(Task objective) Reprint the entire listing exactly.

(Records for this exercise)

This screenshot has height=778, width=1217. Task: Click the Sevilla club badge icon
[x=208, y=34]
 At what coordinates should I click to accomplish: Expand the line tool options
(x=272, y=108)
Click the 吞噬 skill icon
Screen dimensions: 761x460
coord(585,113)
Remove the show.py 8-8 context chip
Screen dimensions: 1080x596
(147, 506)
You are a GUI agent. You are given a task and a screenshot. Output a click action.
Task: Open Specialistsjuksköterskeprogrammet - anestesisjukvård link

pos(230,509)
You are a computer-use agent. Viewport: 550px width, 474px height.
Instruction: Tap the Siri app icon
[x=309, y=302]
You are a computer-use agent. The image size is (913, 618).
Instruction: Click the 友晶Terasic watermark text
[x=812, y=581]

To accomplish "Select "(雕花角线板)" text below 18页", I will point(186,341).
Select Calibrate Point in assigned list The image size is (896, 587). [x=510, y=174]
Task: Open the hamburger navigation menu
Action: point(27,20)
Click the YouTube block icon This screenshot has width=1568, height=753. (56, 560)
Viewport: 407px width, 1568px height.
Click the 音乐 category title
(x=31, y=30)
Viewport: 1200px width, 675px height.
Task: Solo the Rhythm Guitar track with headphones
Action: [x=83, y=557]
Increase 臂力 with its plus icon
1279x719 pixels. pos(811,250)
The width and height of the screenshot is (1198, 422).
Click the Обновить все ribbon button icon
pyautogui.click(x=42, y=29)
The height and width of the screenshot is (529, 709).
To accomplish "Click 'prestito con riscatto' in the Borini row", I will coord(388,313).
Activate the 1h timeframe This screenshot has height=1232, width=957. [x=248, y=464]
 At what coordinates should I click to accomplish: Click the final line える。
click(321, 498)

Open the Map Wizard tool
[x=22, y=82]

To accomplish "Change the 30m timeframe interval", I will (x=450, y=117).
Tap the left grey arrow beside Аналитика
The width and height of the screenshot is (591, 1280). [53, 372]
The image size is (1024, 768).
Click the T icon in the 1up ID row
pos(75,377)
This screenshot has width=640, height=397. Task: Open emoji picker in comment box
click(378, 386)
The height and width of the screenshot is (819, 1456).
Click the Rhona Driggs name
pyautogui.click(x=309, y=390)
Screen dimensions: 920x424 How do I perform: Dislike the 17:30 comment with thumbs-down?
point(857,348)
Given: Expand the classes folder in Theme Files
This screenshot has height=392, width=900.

(Output below)
This screenshot has height=778, width=1217. Task: Click the Sevilla club badge icon
[x=208, y=34]
 At what coordinates should I click to accomplish: Expand the line tool options
(x=272, y=108)
Click the 吞噬 skill icon
Screen dimensions: 761x460
coord(585,113)
Remove the show.py 8-8 context chip
Screen dimensions: 1080x596
(147, 506)
You are a GUI agent. You are given a task and a screenshot. Output a click action.
Task: Open Specialistsjuksköterskeprogrammet - anestesisjukvård link

pos(230,509)
You are a computer-use agent. Viewport: 550px width, 474px height.
Instruction: Tap the Siri app icon
[x=309, y=302]
You are a computer-use agent. The image size is (913, 618).
Instruction: Click the 友晶Terasic watermark text
[x=812, y=581]

To accomplish "Select "(雕花角线板)" text below 18页", I will point(186,341).
Select Calibrate Point in assigned list The image size is (896, 587). [x=510, y=174]
Task: Open the hamburger navigation menu
Action: point(27,20)
Click the YouTube block icon This screenshot has width=1568, height=753. (56, 560)
Viewport: 407px width, 1568px height.
Click the 音乐 category title
(x=31, y=30)
Viewport: 1200px width, 675px height.
Task: Solo the Rhythm Guitar track with headphones
Action: [x=83, y=557]
Increase 臂力 with its plus icon
1279x719 pixels. pos(811,250)
The width and height of the screenshot is (1198, 422).
Click the Обновить все ribbon button icon
pyautogui.click(x=42, y=29)
The height and width of the screenshot is (529, 709).
To accomplish "Click 'prestito con riscatto' in the Borini row", I will coord(388,313).
Activate the 1h timeframe This screenshot has height=1232, width=957. [x=248, y=464]
 At what coordinates should I click to accomplish: Click the final line える。
click(321, 498)

Open the Map Wizard tool
[x=22, y=82]

To accomplish "Change the 30m timeframe interval", I will (x=450, y=117).
Tap the left grey arrow beside Аналитика
The width and height of the screenshot is (591, 1280). [53, 372]
The image size is (1024, 768).
Click the T icon in the 1up ID row
pos(75,377)
This screenshot has width=640, height=397. Task: Open emoji picker in comment box
click(378, 386)
The height and width of the screenshot is (819, 1456).
Click the Rhona Driggs name
pyautogui.click(x=309, y=390)
Screen dimensions: 920x424 How do I perform: Dislike the 17:30 comment with thumbs-down?
point(857,348)
Given: Expand the classes folder in Theme Files
This screenshot has height=392, width=900.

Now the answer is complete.